O samba nasceu na Bahia. É uma experiência da construção da liberdade das populações afro-brasileiras num país racializado. Assim como a imprensa, o teatro e a literatura, esse gênero musical é uma forma de liberdade que os negros construíram ainda no período da escravidão racial brasileira. Como afirmou o músico, Ernesto Joaquim Maria dos Santos, conhecido como Donga, que nasceu no Rio de Janeiro, em 1891, “o samba não surgiu comigo. Ele já existia na Bahia, muito tempo antes de eu nascer, mas foi aqui no Rio que ele se estilizou.” (SODRÉ, 1998, p.70).


O samba surgiu no recôncavo baiano, que compreende todas as cidades banhada pela baia de Todos os Santos, inclusive Salvador. O samba nasce na Bahia entre o meio rural e urbano, sobretudo das cidades de Cachoeira, Santo Amaro e Salvador, por volta de 1860.
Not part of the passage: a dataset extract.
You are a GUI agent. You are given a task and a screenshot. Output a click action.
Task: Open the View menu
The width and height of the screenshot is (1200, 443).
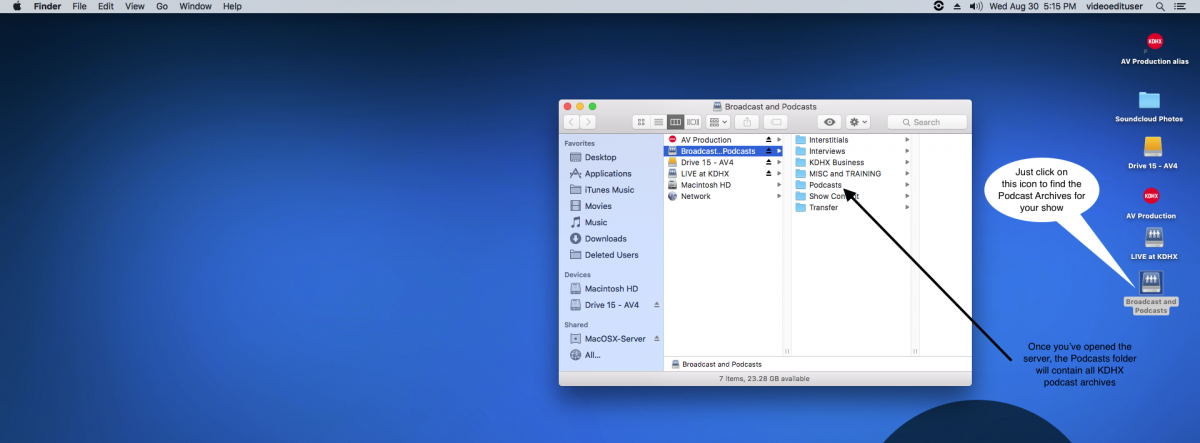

No Rio de Janeiro, na casa de Hilária Batista de Almeida, conhecida como Tia Ciata, nascida em Santo Amaro da Purificação, 1854-1924, o samba era perseguido. A cultura afro-brasileira era indesejada pelo Estado, após a abolição da escravidão no Brasil, ocorrida em 1888. Período no qual o Brasil buscava construir a imagem internacional de um país cada vem mais branco através miscigenação e o incentivo da migração de europeus
para o país.


As festas na casa de Tia Ciata transformaram o samba. Os baianos fizeram encontros com música, dança, gastronomia e fé na capital do Brasil, esse encontro Rio-Bahia foi fundamental no período a chamada
modernização do samba nacional. A sofisticação rítmica foi herdada do samba de roda, isto é, durante esse processo cultural a clave do cabula redefiniu melodias e formas de acompanhamento da música carioca. Por
sua vez o maxixe carioca colaborou com a modernização da harmonia do samba de roda, que é caracterizado pela cadência perfeita: dominante (V) – tônica (I).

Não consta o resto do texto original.